The relaxed filtering allows an 80% (or even lower) match in alignment to reference sequences. By doing so, the mismatched reads at breakpoints can be captured for further analysis. Allele frequencies ≥5% are scored to detect low-level mosaicisms (unpublished data). For true heterozygotes, the allele ratio is within a tight range of 45–55%. Although the relaxed filtering increases the number of false variant calls, most of these false calls are due to specific sequence structure in a particular gene or instrumental error. These false calls are readily identifiable and are almost always recurrent. In addition, most false calls tend to have extremely unbalanced forward and reverse NGS sequence reads. The majority of these false calls can be filtered through an internal database of collective clinical experience. After the removal of the recurrent and unbalanced false calls, the remaining suspicious calls (in less than 5% of cases) are worth further investigation for the presence of large deletion/insertion or mosaicism.
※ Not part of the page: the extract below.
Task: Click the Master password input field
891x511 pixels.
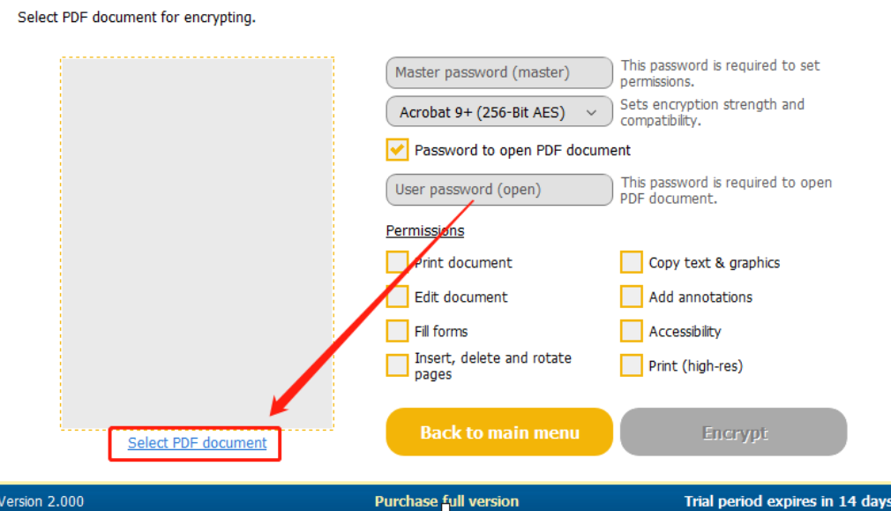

PCR-based sequencing methods can detect point mutations but have limitations in the detection of heterozygous exonic deletions. Targeted array comparative genomic hybridization or multiplex ligation-dependent probe amplification is commonly used for copy-number changes involving one or more exons.27,28,29 However, these methods cannot detect point mutations. This report demonstrates the power of target capture deep NGS methods in the simultaneous detection of point mutations, exonic deletions, and genomic rearrangement. A reduction in coverage depth of approximately half for specific exons suggests heterozygous exonic deletions. Therefore, target capture/NGS can provide definitive molecular diagnosis in one comprehensive assay by simultaneous identification of a compound heterozygous point mutation and an intragenic exonic deletion. Furthermore, unbiased capture allows the determination of the genomic rearrangements when the junction points reside in the targeted regions. The ability to determine the breakpoint sequences in chromosomes 1 and 6 (patient 3 in Table 1 ) suggests that capture/NGS may be a promising tool for the detection of balanced chromosomal translocations in addition to point mutations and copy-number variants.

Disclosure

The Baylor Miraca Genetic Laboratories (BMGL) offers a broad spectrum of fee-based genetic testing, including various NGS panels. The Department of Molecular and Human Genetics at Baylor College of Medicine derives revenue from the genetic testing offered in the BMGL.